> _INPUT DATA_:
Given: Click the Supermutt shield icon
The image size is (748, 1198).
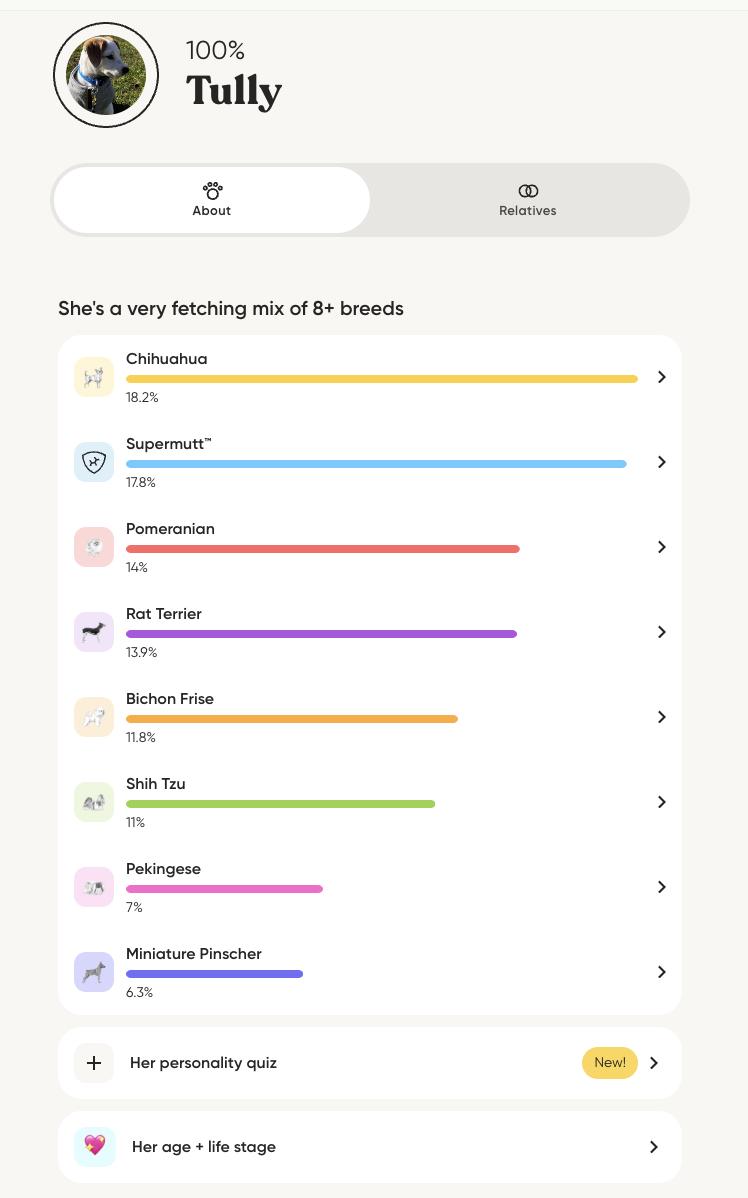Looking at the screenshot, I should [x=94, y=462].
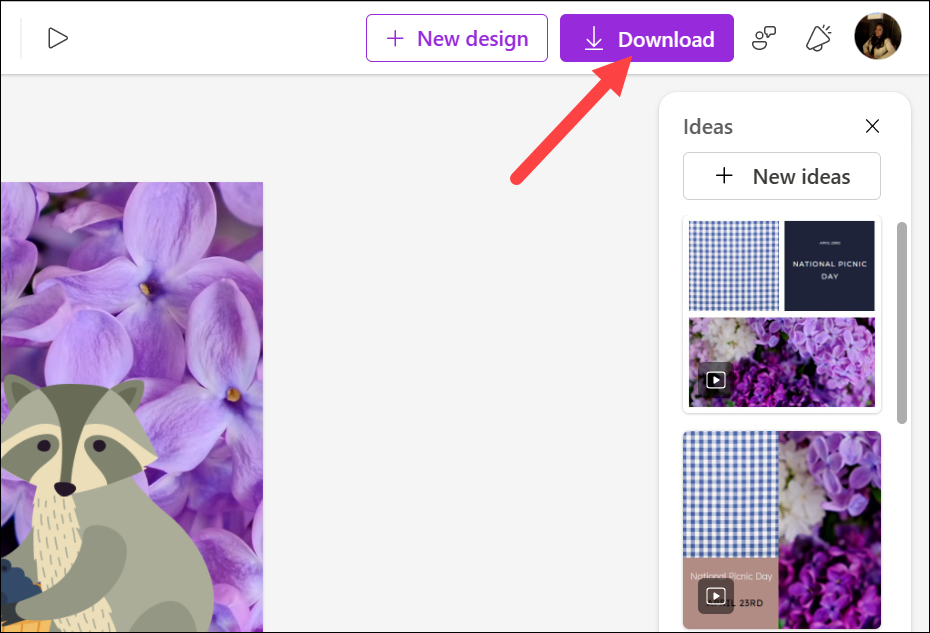Click New ideas button

782,176
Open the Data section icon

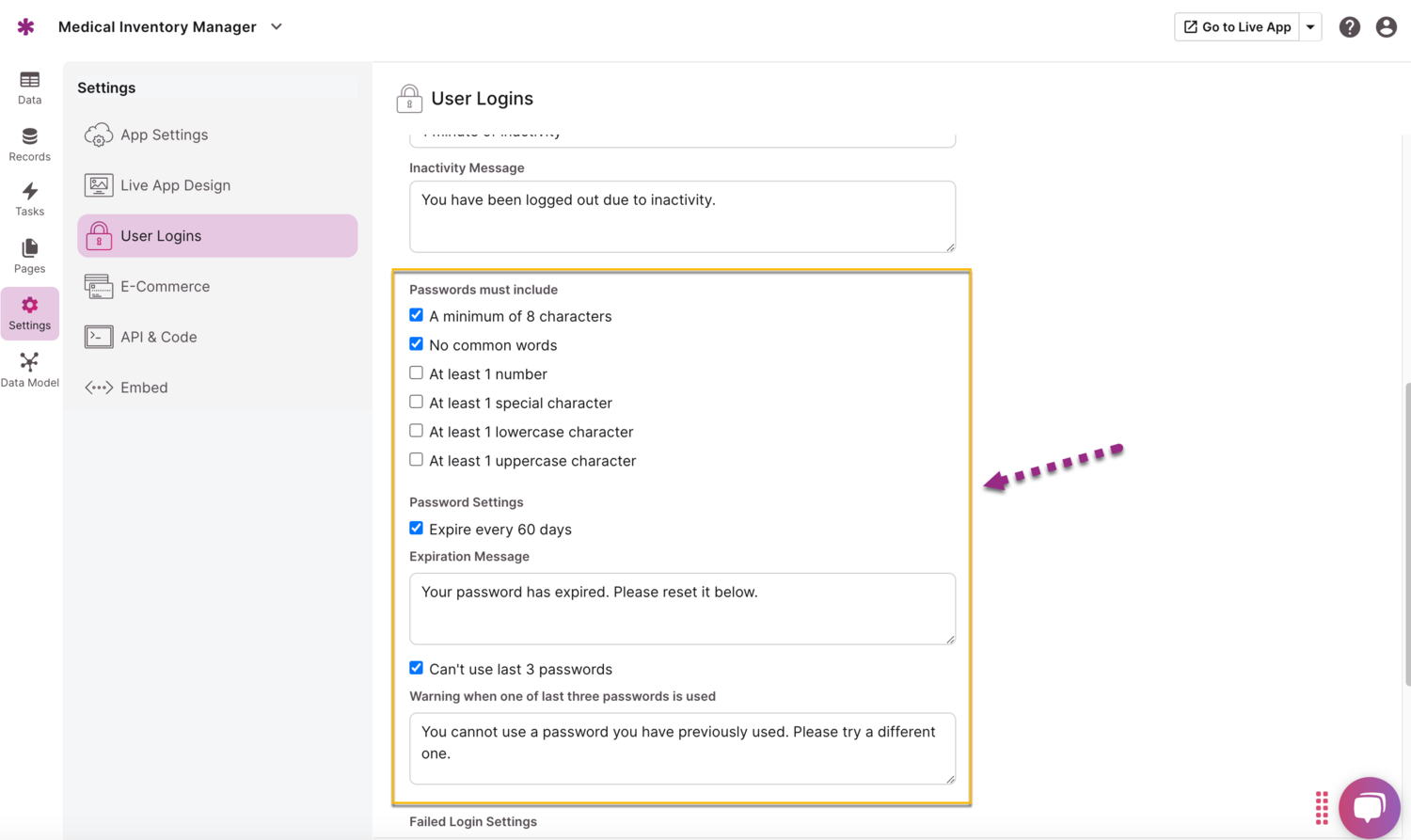(29, 87)
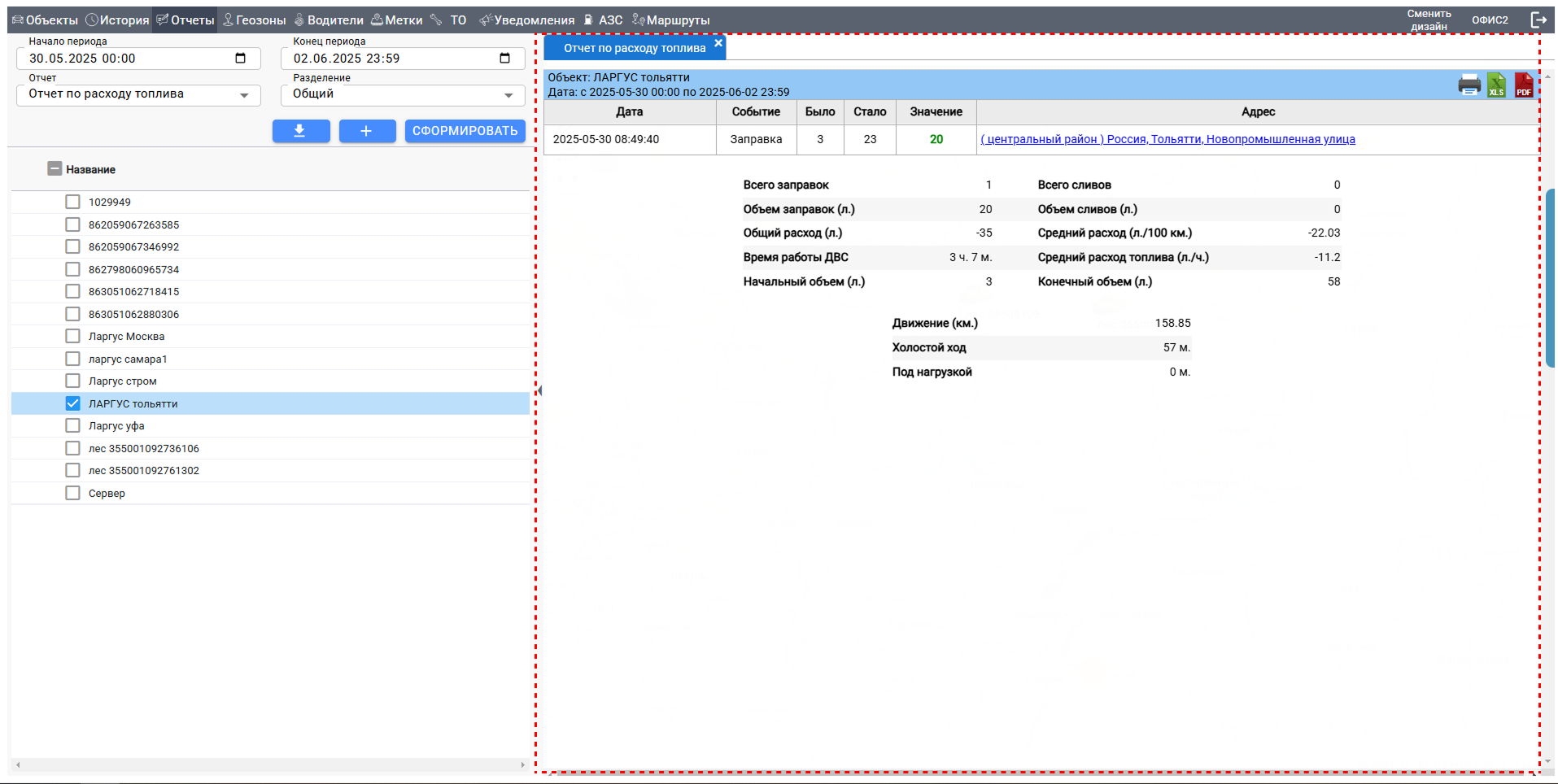The height and width of the screenshot is (784, 1558).
Task: Open the Новопромышленная улица address link
Action: (1167, 139)
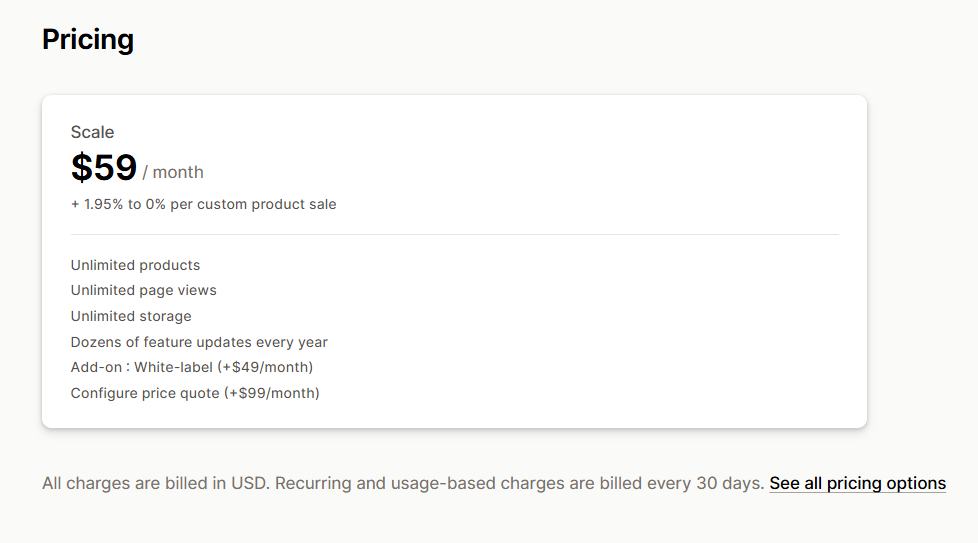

> _TASK STATEMENT_:
Please transcribe all of the entries exactly and omit any picture they hold.

> _ANSWER_:
Given: Click the Supermutt shield icon
The image size is (748, 1198).
Looking at the screenshot, I should [x=94, y=462].
Click New ideas button

782,176
Open the Data section icon

(29, 87)
The height and width of the screenshot is (784, 1558).
Task: Open the Новопромышленная улица address link
Action: (1167, 139)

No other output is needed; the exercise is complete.